Task description: Copy the lines of the listing below without any changes, beginning with the line that contains "Image resolution: width=791" and ending after the line that contains "Action: coord(964,695)".

━━ The input ━━

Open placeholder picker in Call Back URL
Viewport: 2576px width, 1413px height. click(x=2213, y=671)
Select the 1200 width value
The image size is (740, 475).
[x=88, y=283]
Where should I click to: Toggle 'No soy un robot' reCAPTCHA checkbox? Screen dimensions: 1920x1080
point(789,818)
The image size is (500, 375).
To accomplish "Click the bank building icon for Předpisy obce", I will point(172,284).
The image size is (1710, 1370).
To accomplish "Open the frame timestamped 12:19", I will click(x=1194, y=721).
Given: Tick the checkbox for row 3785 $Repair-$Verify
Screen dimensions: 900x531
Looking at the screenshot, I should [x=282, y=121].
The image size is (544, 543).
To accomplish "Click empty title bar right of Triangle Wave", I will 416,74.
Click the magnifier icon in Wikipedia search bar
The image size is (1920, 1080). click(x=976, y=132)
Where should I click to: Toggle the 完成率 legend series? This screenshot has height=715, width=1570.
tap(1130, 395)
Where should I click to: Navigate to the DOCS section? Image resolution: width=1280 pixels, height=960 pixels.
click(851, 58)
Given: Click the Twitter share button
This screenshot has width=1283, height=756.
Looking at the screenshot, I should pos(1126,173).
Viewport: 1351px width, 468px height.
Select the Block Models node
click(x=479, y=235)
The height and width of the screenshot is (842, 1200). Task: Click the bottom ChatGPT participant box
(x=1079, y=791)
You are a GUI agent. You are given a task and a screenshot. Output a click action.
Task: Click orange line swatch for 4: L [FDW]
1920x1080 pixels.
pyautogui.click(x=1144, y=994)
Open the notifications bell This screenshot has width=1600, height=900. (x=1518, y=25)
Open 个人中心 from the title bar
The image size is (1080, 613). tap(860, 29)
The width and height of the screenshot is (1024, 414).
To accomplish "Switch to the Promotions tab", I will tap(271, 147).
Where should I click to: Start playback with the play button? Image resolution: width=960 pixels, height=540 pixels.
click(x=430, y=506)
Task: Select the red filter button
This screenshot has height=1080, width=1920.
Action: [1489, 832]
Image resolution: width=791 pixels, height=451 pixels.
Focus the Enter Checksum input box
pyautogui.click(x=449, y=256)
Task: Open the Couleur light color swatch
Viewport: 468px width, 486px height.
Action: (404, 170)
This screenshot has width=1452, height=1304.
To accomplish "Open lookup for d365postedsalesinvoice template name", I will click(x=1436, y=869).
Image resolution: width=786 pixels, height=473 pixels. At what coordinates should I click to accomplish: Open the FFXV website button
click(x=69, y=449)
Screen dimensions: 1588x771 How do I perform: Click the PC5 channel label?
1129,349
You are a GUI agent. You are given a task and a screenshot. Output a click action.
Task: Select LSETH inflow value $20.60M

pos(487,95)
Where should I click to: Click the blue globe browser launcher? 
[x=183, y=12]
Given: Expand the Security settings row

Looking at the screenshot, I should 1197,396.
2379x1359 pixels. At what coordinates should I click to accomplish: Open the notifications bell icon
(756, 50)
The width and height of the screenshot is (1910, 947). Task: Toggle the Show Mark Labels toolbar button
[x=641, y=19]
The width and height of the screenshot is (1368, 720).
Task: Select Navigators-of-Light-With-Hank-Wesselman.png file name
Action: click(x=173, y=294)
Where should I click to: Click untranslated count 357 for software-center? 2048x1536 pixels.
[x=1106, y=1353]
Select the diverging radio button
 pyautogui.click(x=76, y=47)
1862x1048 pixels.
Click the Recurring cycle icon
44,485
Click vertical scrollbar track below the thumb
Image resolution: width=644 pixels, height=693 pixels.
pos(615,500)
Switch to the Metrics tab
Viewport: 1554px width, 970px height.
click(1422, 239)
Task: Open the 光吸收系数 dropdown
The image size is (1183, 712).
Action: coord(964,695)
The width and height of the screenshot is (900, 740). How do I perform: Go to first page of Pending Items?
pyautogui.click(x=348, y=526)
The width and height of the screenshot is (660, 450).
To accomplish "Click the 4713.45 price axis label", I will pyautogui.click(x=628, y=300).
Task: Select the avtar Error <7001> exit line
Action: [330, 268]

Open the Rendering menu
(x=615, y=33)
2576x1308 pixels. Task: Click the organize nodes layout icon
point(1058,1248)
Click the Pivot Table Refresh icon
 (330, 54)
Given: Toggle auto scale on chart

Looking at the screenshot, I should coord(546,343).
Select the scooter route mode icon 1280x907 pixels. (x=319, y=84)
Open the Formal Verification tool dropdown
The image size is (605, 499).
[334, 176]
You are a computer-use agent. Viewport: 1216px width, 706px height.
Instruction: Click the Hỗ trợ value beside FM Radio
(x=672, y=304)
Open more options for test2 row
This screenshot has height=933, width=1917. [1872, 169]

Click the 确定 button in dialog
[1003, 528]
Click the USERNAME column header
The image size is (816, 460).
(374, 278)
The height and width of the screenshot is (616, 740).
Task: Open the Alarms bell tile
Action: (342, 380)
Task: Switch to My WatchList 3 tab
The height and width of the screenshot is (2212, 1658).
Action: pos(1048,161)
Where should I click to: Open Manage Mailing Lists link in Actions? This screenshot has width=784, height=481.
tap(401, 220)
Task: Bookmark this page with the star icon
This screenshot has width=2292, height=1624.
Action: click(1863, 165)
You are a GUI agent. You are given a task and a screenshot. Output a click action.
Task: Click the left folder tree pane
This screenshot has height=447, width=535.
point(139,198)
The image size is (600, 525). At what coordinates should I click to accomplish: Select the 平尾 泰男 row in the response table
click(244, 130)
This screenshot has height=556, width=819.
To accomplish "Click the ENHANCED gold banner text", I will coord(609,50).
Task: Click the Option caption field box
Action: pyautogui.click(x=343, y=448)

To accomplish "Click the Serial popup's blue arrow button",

━━━

Exercise solution:
Image resolution: width=791 pixels, height=451 pixels.
Focus the Enter Checksum input box
pyautogui.click(x=449, y=256)
Task: Open the Couleur light color swatch
Viewport: 468px width, 486px height.
Action: (404, 170)
This screenshot has width=1452, height=1304.
To accomplish "Open lookup for d365postedsalesinvoice template name", I will click(x=1436, y=869).
Image resolution: width=786 pixels, height=473 pixels. At what coordinates should I click to accomplish: Open the FFXV website button
click(x=69, y=449)
Screen dimensions: 1588x771 How do I perform: Click the PC5 channel label?
1129,349
You are a GUI agent. You are given a task and a screenshot. Output a click action.
Task: Select LSETH inflow value $20.60M

pos(487,95)
Where should I click to: Click the blue globe browser launcher? 
[x=183, y=12]
Given: Expand the Security settings row

Looking at the screenshot, I should 1197,396.
2379x1359 pixels. At what coordinates should I click to accomplish: Open the notifications bell icon
(756, 50)
The width and height of the screenshot is (1910, 947). Task: Toggle the Show Mark Labels toolbar button
[x=641, y=19]
The width and height of the screenshot is (1368, 720).
Task: Select Navigators-of-Light-With-Hank-Wesselman.png file name
Action: click(x=173, y=294)
Where should I click to: Click untranslated count 357 for software-center? 2048x1536 pixels.
[x=1106, y=1353]
Select the diverging radio button
 pyautogui.click(x=76, y=47)
1862x1048 pixels.
Click the Recurring cycle icon
44,485
Click vertical scrollbar track below the thumb
Image resolution: width=644 pixels, height=693 pixels.
pos(615,500)
Switch to the Metrics tab
Viewport: 1554px width, 970px height.
click(1422, 239)
Task: Open the 光吸收系数 dropdown
The image size is (1183, 712).
Action: coord(964,695)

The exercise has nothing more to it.